Your goal
Needed from the data below: every line from the one with "Go to step 1 Nakupovalna vrečka" up to and including the one with "Task: Add product", repeated exactly and with nothing else.

Material supplied
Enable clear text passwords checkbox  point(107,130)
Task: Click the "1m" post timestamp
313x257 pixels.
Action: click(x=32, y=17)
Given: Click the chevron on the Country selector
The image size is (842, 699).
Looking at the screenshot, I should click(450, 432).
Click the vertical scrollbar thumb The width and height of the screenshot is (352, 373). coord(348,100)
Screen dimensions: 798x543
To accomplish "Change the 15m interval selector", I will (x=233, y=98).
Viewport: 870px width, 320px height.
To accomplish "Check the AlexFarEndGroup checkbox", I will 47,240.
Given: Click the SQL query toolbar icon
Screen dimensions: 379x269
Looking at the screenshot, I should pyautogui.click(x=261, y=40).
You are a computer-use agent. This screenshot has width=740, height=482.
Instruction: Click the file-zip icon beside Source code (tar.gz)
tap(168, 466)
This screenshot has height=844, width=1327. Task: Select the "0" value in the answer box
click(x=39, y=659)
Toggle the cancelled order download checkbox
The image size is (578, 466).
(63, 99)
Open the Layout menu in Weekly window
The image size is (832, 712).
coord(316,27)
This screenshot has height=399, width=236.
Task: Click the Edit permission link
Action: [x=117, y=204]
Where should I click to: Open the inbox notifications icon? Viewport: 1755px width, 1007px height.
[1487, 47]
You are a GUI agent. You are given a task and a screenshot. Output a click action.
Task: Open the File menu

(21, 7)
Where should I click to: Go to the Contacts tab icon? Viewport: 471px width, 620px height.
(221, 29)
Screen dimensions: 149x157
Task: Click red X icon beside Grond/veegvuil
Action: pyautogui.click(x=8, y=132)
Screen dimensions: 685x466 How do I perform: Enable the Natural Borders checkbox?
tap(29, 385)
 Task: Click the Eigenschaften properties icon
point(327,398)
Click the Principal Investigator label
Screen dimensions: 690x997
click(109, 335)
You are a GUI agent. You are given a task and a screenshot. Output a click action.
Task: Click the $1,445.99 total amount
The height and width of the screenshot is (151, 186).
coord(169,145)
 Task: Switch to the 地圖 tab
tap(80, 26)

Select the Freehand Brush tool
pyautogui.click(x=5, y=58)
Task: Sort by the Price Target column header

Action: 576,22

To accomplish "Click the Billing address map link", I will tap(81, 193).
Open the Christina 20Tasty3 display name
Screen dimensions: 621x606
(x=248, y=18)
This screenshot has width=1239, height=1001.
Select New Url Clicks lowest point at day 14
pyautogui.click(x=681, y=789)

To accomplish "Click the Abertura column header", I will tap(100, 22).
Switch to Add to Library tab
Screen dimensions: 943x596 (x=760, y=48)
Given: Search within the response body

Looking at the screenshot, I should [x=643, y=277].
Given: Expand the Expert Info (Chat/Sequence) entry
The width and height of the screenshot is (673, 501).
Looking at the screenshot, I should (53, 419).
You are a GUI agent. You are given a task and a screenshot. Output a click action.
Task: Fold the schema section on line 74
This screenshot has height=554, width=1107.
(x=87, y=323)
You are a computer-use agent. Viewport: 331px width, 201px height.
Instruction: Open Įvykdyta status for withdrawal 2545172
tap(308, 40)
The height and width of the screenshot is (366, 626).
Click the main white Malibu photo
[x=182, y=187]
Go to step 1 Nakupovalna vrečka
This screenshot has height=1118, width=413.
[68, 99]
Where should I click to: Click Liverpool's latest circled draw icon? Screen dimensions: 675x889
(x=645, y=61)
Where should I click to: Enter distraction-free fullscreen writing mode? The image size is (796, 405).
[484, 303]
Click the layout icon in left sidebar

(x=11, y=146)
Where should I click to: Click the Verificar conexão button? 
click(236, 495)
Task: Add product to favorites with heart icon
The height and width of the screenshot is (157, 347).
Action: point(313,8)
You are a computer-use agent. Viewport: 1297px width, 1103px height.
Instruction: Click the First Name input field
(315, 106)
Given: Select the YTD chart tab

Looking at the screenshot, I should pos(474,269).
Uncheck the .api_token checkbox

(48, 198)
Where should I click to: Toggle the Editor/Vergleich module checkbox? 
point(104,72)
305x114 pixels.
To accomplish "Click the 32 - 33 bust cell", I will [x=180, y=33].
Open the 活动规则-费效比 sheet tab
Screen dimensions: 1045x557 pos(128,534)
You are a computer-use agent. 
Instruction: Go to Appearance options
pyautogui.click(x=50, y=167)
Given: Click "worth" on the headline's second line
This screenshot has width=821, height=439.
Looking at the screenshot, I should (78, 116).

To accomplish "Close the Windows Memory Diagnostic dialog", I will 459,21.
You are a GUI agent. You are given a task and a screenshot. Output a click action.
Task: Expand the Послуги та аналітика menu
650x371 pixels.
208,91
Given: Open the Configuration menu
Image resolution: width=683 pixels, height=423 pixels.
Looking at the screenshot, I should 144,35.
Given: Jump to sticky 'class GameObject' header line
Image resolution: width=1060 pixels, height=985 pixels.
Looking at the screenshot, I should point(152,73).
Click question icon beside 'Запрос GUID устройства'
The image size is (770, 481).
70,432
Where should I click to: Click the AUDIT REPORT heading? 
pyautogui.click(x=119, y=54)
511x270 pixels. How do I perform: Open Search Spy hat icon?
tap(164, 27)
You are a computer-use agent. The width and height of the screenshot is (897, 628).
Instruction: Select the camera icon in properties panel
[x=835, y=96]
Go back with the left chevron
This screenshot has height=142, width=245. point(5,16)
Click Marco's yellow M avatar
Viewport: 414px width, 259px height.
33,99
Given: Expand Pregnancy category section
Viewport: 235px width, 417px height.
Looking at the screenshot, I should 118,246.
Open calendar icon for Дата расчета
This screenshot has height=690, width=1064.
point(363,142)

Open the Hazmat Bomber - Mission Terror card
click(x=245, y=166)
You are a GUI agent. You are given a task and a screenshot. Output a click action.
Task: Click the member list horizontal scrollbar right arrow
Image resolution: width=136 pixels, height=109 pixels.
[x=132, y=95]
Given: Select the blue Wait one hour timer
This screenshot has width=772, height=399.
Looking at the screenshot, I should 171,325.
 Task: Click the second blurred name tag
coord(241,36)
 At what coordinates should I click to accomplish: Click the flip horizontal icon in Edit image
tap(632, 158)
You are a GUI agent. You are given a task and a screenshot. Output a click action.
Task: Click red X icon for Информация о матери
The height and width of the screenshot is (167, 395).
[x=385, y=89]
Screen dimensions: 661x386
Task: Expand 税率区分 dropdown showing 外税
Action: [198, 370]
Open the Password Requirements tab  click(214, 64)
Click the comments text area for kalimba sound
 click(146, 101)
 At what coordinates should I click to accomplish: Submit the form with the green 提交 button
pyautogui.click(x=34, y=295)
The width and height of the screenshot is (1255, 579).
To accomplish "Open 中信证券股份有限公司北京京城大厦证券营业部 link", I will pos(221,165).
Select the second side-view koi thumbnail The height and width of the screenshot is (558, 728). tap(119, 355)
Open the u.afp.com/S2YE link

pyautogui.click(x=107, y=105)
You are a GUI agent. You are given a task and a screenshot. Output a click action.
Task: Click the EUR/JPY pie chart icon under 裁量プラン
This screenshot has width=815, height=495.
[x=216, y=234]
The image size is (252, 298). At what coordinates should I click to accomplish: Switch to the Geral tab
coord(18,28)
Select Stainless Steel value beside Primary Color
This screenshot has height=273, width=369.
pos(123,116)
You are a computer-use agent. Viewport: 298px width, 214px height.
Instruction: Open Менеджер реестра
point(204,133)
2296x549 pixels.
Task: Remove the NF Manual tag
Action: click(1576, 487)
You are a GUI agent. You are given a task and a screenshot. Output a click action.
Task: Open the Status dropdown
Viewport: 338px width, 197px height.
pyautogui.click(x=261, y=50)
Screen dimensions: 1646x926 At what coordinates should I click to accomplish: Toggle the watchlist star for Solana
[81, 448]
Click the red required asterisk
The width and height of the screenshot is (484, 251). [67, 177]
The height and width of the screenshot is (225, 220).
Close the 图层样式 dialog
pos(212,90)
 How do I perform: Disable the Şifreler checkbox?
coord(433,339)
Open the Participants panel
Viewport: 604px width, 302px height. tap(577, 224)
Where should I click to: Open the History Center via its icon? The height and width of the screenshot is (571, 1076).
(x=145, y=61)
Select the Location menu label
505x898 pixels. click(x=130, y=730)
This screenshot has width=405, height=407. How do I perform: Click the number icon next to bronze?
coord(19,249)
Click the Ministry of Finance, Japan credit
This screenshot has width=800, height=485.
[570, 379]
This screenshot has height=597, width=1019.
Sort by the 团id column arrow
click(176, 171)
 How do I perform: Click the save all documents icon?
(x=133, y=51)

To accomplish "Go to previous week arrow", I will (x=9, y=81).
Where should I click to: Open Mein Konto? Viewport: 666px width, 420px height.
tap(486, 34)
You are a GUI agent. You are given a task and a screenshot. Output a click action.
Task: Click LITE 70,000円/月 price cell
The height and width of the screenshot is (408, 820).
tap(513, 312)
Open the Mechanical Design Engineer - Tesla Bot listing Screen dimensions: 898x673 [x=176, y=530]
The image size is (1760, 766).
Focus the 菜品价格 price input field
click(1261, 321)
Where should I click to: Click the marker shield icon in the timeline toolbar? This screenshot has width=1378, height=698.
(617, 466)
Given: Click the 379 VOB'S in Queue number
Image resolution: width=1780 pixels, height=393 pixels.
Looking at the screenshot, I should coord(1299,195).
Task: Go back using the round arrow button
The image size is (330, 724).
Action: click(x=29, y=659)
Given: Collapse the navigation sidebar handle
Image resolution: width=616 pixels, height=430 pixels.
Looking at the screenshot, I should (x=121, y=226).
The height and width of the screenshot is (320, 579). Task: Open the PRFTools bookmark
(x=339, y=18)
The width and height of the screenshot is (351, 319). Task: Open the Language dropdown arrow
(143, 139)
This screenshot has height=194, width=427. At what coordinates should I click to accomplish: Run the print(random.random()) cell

Exercise response
Go to step 1 Nakupovalna vrečka
This screenshot has height=1118, width=413.
[68, 99]
Where should I click to: Click Liverpool's latest circled draw icon? Screen dimensions: 675x889
(x=645, y=61)
Where should I click to: Enter distraction-free fullscreen writing mode? The image size is (796, 405).
[484, 303]
Click the layout icon in left sidebar

(x=11, y=146)
Where should I click to: Click the Verificar conexão button? 
click(236, 495)
Task: Add product to favorites with heart icon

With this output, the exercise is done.